As chemotherapy drug‐induced secondary necrosis is a lytic form of cell death,5, 6 macrophages may be reduced or depleted by such drugs. In this study, we found that mouse peritoneal macrophages were depleted after in vivo cisplatin treatment and that the activation of caspase‐3 and GSDME among these cells during the cisplatin treatment indicated induction of secondary necrosis, yet we cannot exclude the direct toxicity of cisplatin on the macrophages. Given the important roles of the peritoneal macrophages acting as tissue‐resident innate immune cells,10 such depletion may impair the innate immunity against bacterial infections. Indeed, cisplatin‐treated mice all succumbed to a sub‐lethal dose of intraperitoneal E coli infection, suggesting that chemotherapy drugs have impaired the first‐line defence of the innate immunity. Although newly recruited monocytes had been markedly increased, they may still need time to differentiate into mature macrophages and whether the differentiated cells (if there were) can functionally act as the peritoneal resident macrophages remains unclear.10 Given that GSDME is expressed in various normal tissues (eg spleen, kidney, intestine and testicle),5 the exact role of GSDME in mediating cisplatin toxicity awaits future investigation in mice with macrophage‐specific knockout of GSDME. On the other hand, lytic cells release various inflammatory cellular components, leading to inflammation responses.22 In line with this, cisplatin administration had increased the levels of inflammatory cytokines such as IL‐6 in the peritoneal cavity and blood of mice, suggestive of the induction of low‐level systemic inflammation. Such chemotherapy drug‐induced inflammation has been extensively investigated and may lead to the failure of chemotherapy and metastasis.23 Taken together, chemotherapy drugs may not only exert detrimental influences on the innate immune cells like macrophages but also induce systemic inflammation that could hinder their therapeutic effects or even promote metastasis.

However, recent studies showed that GSDME is not involved in regulating secondary necrosis in human T cells and monocytes24 and that GSDME is dispensable for the secondary necrosis that follows NLRC4‐mediated apoptosis in macrophages,25 suggesting that other as‐yet‐unidentified caspase‐3 substrates may exist in caspase‐3‐mediated necrosis. Whether such as‐yet‐unidentified substrates participate in chemotherapy drug‐induced necrosis in macrophages warrants future investigation.

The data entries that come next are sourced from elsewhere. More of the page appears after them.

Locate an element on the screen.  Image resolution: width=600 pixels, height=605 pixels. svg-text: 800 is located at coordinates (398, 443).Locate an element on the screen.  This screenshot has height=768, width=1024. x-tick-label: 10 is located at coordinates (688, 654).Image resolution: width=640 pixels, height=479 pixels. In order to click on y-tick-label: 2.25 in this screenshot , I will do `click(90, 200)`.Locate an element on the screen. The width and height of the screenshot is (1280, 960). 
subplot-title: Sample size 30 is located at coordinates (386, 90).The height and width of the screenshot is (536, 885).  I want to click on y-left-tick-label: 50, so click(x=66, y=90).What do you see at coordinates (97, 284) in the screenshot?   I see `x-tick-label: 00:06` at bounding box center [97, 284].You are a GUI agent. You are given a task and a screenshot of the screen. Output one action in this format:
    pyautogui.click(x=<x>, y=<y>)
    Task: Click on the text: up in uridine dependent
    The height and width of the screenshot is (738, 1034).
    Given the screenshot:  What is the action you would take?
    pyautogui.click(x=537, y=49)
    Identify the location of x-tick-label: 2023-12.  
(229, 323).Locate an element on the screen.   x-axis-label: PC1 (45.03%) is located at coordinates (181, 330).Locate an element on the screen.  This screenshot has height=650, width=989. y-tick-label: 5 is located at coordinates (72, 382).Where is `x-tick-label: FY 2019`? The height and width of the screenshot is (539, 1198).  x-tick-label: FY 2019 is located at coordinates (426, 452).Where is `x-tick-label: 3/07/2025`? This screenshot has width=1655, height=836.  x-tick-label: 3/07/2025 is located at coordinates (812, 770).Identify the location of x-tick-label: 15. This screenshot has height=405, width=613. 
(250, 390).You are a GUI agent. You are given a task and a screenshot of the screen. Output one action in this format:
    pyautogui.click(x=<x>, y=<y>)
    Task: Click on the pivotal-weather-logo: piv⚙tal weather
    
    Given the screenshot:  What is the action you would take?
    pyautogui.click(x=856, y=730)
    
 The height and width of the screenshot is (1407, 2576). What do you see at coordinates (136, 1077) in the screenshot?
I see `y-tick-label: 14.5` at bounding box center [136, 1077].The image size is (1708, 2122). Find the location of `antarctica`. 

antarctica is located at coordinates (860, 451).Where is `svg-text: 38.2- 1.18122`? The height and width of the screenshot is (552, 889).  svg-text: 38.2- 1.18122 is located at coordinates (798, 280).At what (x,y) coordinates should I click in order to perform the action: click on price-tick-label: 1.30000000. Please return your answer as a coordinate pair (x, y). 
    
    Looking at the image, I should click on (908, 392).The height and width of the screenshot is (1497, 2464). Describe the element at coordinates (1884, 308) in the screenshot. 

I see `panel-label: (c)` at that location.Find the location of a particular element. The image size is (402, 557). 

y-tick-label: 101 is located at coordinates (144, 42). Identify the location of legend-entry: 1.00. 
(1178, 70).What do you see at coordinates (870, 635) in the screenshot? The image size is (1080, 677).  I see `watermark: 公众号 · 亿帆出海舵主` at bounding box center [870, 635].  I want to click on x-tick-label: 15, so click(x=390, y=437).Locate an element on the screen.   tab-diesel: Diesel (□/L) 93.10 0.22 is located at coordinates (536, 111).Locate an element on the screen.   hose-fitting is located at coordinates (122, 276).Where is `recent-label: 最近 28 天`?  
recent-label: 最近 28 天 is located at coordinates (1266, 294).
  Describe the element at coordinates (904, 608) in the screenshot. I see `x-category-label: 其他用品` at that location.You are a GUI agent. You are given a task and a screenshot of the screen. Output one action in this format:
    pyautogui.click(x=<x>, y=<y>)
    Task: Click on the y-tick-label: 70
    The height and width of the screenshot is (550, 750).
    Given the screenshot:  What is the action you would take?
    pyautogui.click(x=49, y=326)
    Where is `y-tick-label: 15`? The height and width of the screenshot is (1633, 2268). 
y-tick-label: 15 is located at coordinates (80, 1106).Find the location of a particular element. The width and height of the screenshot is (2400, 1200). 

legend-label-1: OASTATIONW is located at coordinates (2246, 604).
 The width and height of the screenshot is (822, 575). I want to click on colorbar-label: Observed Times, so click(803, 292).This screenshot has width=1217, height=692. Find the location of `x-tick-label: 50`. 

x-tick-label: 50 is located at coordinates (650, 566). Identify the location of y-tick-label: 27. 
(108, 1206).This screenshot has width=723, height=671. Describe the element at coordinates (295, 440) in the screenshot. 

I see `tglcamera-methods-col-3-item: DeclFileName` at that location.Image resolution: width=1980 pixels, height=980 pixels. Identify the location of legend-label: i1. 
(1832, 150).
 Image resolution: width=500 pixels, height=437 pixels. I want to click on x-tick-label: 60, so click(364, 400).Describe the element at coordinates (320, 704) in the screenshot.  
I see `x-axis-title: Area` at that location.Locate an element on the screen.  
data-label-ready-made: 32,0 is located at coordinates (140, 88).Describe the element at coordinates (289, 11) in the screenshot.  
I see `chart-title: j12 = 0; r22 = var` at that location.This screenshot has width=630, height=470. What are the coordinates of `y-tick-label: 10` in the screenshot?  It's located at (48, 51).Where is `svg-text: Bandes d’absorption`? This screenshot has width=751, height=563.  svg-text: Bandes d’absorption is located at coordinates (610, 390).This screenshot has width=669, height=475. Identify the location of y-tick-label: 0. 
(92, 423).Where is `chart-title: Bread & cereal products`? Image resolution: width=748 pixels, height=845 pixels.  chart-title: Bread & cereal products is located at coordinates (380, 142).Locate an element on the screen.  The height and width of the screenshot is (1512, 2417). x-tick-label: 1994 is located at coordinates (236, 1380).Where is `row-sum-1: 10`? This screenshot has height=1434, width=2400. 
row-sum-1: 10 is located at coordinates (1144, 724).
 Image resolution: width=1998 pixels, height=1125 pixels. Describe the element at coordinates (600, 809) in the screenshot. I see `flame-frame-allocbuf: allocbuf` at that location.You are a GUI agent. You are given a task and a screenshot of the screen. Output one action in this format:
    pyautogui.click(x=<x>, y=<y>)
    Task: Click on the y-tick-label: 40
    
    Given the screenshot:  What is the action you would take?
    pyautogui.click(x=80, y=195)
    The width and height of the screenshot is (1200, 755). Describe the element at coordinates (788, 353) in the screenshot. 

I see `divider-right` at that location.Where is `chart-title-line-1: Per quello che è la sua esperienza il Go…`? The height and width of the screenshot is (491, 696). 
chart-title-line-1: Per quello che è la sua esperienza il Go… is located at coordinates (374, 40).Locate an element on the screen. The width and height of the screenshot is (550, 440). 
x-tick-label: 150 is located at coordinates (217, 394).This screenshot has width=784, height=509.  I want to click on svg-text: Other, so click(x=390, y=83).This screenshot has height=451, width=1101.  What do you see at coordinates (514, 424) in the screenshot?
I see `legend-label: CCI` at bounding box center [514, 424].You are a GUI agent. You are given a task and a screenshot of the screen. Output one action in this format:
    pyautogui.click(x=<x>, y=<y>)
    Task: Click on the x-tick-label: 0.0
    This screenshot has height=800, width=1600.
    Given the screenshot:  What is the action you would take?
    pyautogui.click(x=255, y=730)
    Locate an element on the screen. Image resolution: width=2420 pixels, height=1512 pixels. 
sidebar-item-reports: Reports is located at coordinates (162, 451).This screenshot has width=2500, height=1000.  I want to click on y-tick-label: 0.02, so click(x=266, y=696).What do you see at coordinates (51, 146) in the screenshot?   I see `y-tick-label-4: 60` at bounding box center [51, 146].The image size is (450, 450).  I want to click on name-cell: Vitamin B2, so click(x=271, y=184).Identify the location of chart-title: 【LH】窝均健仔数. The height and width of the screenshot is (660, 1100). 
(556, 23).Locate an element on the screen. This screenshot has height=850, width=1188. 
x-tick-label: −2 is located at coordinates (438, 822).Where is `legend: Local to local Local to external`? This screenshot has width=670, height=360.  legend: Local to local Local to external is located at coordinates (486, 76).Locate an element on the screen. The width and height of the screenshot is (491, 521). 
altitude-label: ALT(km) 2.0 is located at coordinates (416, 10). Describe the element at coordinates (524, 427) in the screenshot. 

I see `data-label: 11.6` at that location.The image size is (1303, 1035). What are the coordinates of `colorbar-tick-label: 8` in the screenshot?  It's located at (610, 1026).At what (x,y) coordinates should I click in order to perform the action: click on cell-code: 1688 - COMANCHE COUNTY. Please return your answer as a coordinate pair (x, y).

In summary, we showed that chemotherapy drugs, such as cisplatin and doxorubicin, induced secondary necrosis concurrent with apoptosis in mouse macrophages. This form of necrosis was likely mediated by the caspase‐3/GSDME axis. Induction of secondary necrosis of macrophages may not only have a role in depleting tissue‐resident macrophages thus impairing the innate immunity, but also might foster a systemic inflammation milieu that weakened the chemotherapeutic effects on cancers. The chemotherapy drug‐induced secondary necrosis in macrophages therefore constitutes another form of toxicity, and targeting GSDME‐mediated necrosis may be a novel avenue to mitigate the side effects of chemotherapy drugs.

CONFLICT OF INTEREST

The authors have no conflicts of interest to declare.